6. Find a mentor. Locate a friend, workout buddy, mentor or coach to keep you honest. You can either exercise with your buddy, or simply check in with him or her to report your progress.

7. Use work as workout challenge. Plan to park farther from the office and put your walking shoes in the car the night before. Plan to take that new yoga class next week, and call the babysitter now.

8. Face your challenges. Does vacation throw your exercising schedule out of whack? Do projects at work overtake your activity time? Do injuries sideline you? Boredom? Fear of success? Fitness foes can be beaten once they've been identified. You can change your vacation style, set work limits, get guidance for injury-free activity, find new challenges, or face your fears with counseling and support.

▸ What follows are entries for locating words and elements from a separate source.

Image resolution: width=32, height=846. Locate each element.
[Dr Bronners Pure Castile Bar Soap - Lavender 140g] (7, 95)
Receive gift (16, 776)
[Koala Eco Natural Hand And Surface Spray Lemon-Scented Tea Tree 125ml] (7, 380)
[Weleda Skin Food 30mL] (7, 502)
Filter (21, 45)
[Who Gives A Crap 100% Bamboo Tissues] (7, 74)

9.Be sociable. Choose places and times to exercise where there will be other people who are actively involved in exercise.

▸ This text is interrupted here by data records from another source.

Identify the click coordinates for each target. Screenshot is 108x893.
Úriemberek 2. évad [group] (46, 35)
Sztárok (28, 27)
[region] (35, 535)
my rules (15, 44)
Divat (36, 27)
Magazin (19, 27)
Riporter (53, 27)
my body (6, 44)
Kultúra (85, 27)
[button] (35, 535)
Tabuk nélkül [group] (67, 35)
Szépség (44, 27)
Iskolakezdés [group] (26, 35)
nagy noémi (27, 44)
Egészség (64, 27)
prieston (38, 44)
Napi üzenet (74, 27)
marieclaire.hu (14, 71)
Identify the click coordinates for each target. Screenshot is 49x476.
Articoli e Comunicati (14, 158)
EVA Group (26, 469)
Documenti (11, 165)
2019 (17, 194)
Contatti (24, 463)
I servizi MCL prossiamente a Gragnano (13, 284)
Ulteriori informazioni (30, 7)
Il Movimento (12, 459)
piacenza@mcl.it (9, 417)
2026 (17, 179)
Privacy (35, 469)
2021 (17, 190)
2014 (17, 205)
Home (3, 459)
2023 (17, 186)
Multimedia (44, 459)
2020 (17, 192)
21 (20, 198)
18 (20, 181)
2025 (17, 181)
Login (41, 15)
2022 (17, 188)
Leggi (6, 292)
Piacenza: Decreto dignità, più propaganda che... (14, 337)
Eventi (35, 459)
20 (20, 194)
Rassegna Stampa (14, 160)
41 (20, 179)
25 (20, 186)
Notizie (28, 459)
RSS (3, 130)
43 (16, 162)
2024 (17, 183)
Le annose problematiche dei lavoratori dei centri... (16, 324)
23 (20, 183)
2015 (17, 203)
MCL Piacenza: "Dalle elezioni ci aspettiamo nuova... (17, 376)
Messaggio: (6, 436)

10. Follow a script. Use images of past successful experiences to remind yourself of how good exercise makes you feel. Or repeat a simple phrase to yourself, such as, "Every little bit makes a big difference" or "Inch by inch, anything's a cinch." If you use planning, flexibility and imagination, you won't ever need to feel like a dropout again.

Saturday

Stop Eating Your Anger

I read the following article. Eating for some emotional reason has long been a topic amongst my friends & clients. Give the following a little thought.

By Sally Shannon
Woman's Day, a publication of Hachette Filipacchi Media U.S.
Four years ago, Barbara Konwinski of Wyoming, Michigan, weighed 268 pounds. "I was so angry — just angry at my life in general," the 54-year-old teacher, mother and wife recalls. "I felt I had no control over anything."
Although she's normally cheerful and outgoing, a series of events that would challenge anyone — her husband's job loss when his company relocated, a house fire and a serious accident involving her oldest son — brought Barbara to an emotional low. And her weight to an all-time high. "Only food would appease me," she recalls. "So I would grab a cookie, eat it and then feel worse, because in addition to being angry and frustrated with my family's circumstances, I'd be angry with myself for eating. Then I would turn around and eat two more cookies."
Barbara was literally stuffing her anger, something many women who struggle with their weight do, experts say. This is how it works: You have a run-in at the office, you open your mail to find a monster bill or your teenager rolls her eyes at you and stomps away. Your next stop is the kitchen or perhaps the staff lounge, where somebody brought in a cake. Never mind that you have been making a conscious effort to eat less. Down goes the cake, the leftover pizza or whatever else is around.
"We've learned from thousands of patients that women often internalize their anger," says Gerard J. Musante, Ph.D., director of Structure House, a residential weight-loss center in Durham, North Carolina. "They use food to deal with the depression, emotional hurts and reduced self-esteem that follows."
"People who swallow their anger feel, for whatever reason, that they can't express it, so they resort to food," says Thomas Wadden, M.D., director of the Center for Weight and Eating Disorders at the University of Pennsylvania's medical school.
"The irony is, nobody enjoys eating when they're stuffing hostile feelings," Dr. Wadden adds. "Even if it's delicious, you may not notice the taste or how much you've eaten."
Eating out of anger or frustration often sparks binges, which can really pile on the pounds, says Howard Rankin, Ph.D., psychologist and author of Inspired to Lose. Rather than eating just one or two cookies, you eat the whole bag, only to then move on to other food items. Keeping anger under wraps also is draining, because it uses a lot of energy, says Dr. Rankin. "The angry person may feel very empty and very hungry, with a desperate need to eat."